BVOCs can also react with nitrogen oxides (NOX) and influence tropospheric ozone concentrations. Ozone in the troposphere is a greenhouse gas and air pollutant, and a threat to human health and the environment.
In addition, BVOCs and their reaction products can also be incorporated into aerosol particles (so-called biogenic secondary organic aerosol), which can reduce the amount of radiative energy received by the Earth and thus cools the atmosphere.
How do soil BVOC emissions vary over space and time?
Soil BVOCs vary with different plant species and soils types. For example, coniferous needle litter can release both compounds stored in the needle tissue and microbial-produced compounds during decomposition. In contrast, litter of broadleaved trees, even though without stored compounds, can be more easily broken down by microbes than needle litter, thereby producing BVOCs. In spring and autumn, when photosynthesis is limited by low temperature and light, soil BVOC emissions from relatively fresh litter can exceed plant emissions.

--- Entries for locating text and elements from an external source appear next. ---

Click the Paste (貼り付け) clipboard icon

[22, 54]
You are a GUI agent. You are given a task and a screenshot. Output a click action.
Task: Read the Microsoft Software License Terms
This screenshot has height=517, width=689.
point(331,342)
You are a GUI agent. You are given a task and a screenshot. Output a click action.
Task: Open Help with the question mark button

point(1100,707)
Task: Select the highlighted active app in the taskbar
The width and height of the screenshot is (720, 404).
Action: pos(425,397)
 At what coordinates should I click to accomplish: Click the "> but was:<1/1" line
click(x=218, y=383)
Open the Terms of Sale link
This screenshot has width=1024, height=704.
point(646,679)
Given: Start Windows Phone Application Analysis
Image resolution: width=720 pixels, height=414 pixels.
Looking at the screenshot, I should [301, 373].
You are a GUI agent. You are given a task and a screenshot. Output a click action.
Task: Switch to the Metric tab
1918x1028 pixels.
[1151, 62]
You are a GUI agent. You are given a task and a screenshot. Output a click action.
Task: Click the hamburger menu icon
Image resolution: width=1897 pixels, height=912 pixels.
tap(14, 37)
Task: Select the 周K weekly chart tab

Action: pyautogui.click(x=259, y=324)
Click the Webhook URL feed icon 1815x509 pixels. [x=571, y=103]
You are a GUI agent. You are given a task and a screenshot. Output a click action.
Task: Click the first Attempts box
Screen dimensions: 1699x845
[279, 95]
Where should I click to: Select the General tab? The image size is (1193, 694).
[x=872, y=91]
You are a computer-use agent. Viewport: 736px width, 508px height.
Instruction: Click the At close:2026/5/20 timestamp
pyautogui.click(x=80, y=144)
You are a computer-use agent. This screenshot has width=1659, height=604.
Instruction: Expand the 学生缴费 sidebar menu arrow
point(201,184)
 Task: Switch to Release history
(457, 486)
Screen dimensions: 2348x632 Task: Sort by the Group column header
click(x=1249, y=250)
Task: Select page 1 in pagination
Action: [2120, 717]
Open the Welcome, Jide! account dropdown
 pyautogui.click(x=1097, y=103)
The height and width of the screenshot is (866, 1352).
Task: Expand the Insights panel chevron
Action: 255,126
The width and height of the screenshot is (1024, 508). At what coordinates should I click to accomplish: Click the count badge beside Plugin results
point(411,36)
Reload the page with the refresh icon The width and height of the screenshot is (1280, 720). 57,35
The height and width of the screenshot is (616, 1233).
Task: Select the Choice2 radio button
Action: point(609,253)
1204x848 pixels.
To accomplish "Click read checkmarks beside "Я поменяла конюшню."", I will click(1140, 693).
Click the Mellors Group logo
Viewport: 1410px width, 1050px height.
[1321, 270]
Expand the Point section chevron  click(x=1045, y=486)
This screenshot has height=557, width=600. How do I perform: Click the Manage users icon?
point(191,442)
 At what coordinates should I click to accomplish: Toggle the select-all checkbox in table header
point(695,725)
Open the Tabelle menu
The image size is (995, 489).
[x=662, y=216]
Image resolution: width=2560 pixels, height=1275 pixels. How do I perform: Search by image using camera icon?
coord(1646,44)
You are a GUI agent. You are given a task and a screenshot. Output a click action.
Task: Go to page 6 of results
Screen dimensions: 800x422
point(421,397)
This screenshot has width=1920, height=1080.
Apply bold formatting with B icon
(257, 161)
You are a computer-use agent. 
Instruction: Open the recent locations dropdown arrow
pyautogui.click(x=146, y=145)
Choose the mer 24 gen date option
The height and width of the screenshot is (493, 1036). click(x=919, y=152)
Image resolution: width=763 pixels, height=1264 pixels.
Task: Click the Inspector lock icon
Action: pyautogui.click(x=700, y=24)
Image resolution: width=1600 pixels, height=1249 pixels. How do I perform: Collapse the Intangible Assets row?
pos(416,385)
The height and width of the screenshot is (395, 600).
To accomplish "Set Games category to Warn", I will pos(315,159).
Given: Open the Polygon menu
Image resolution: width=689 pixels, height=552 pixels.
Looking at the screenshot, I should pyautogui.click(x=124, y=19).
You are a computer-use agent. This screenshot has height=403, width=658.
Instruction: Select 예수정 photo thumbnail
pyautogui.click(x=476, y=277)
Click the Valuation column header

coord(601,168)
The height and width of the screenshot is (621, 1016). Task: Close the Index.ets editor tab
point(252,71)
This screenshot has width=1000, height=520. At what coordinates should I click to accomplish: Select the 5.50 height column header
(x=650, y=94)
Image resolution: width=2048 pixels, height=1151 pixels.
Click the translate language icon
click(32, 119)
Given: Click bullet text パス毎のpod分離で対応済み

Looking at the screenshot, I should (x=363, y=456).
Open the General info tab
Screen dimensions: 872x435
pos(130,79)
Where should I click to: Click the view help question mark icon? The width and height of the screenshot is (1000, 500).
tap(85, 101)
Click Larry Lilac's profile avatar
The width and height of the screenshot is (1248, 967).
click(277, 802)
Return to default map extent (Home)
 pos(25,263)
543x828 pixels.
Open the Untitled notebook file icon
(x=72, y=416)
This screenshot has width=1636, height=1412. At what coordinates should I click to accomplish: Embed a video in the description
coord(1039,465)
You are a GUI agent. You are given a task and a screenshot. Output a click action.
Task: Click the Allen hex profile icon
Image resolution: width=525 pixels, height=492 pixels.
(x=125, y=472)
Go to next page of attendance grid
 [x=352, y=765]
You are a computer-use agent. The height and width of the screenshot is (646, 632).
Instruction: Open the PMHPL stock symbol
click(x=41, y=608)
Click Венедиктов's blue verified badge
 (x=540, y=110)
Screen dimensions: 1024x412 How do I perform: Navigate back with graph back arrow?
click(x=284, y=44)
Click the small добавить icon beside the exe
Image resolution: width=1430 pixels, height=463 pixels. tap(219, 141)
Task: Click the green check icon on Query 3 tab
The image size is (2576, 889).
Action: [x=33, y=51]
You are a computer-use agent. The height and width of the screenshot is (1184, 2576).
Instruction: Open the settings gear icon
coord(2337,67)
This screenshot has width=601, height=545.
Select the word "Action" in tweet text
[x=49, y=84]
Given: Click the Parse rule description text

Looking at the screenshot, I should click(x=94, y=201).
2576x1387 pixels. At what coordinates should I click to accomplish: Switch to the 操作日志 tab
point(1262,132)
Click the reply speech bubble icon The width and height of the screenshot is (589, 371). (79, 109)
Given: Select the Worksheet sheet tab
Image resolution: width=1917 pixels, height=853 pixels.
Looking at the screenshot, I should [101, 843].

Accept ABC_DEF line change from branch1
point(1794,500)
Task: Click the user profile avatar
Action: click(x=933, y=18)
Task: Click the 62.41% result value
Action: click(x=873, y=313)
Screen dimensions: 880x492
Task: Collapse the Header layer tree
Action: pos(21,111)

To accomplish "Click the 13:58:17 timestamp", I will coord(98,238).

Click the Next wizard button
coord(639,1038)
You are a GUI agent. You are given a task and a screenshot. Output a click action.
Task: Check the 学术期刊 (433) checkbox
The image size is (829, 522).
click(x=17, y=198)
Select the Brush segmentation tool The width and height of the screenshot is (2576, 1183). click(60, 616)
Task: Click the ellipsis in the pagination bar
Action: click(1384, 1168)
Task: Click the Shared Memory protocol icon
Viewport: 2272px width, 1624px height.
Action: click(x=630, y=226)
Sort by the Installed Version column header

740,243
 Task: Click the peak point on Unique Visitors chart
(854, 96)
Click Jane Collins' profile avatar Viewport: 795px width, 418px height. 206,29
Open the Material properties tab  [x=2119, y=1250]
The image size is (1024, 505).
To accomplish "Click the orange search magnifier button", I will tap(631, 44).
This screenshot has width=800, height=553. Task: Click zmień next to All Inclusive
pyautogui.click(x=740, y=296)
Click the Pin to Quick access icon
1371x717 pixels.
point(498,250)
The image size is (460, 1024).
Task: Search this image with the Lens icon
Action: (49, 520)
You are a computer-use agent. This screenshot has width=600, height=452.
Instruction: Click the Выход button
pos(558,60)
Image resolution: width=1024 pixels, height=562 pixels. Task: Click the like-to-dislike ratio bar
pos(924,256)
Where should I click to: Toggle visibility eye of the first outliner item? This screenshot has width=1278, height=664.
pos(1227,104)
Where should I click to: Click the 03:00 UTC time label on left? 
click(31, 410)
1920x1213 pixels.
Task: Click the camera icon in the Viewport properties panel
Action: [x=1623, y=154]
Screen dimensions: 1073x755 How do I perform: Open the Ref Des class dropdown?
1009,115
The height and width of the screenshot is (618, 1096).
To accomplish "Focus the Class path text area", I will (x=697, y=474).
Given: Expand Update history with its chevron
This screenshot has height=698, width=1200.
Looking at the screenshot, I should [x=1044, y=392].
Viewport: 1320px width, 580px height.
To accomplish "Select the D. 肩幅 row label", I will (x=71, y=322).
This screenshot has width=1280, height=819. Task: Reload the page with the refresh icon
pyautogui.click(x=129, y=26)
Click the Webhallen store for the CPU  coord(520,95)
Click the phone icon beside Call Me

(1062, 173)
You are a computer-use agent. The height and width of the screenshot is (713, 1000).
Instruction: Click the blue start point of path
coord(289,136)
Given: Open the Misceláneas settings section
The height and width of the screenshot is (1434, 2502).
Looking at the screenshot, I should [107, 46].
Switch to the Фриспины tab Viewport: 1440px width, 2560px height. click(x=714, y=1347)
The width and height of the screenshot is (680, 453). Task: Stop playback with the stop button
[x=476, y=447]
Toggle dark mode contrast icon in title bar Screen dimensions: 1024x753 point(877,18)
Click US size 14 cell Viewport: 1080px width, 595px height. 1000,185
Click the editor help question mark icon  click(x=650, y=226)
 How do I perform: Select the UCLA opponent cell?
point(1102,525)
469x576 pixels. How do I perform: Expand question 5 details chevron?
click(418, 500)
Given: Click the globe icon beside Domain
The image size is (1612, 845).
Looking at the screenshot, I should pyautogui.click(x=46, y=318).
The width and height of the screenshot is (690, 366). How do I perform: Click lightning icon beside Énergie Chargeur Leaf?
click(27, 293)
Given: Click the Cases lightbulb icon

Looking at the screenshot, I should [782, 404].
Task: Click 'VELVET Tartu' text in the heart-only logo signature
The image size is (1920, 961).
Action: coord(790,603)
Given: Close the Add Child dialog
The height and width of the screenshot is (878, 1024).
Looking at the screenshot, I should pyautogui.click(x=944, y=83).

How can soil BVOC fluxes be modeled?
State-of-the-art ecosystem models take into account decomposition processes in soils in order to estimate fluxes of carbon dioxide and sometimes methane, but they do not simulate the production and consumption of BVOCs. In such models, vegetation variation, substrate amount (for example, the amount of litter and soil organic carbon), and soil environmental variables (in changes with climate inputs) are generally considered.
Adding soil BVOC-related processes into such models would require using existing data from multiple ecosystems to derive mathematical relationships to link the fluxes with considered environmental variables and substrate variability in models. Our review further suggests starting to model compounds that are often reported in the literature (See Table 1 in our review article), as these microbial-produced compounds might represent the wide distribution of related microbes in soils. There might be a need for considering physical properties of different compounds for modeling gas transfer rates out from soils.
What are the main challenges of integrating soil BVOC fluxes into ecosystem models for quantification?
One challenge is that modeling soil BVOCs is unlike modeling carbon dioxide and methane, as some of the compounds can originate from intermediate products of chemical reactions, not only as a direct product from microbial decomposition and/or plant metabolism.
Another issue is that the compound composition of emissions from soils could depend on the microbial community composition, yet linking soil BVOC fluxes with microbial diversity is challenging for ecosystem models at this stage.
Furthermore, in field observations, it is difficult to separate understory plant emissions from belowground emissions. The measurements with removal of understory vegetation and/or roots inevitably change soil structure and microbial community. Some compounds might not occur in natural, undisturbed environment. With these data in hand for building models, we surely face uncertainties in the estimated emission composition and magnitude.
There is still considerable work to do in order to model soil BVOC-related fluxes in a realistic way and further quantify their impacts on the atmosphere. Our review suggests a modeling framework and could initiate modeling attempts for quantifying soil emissions at different scales.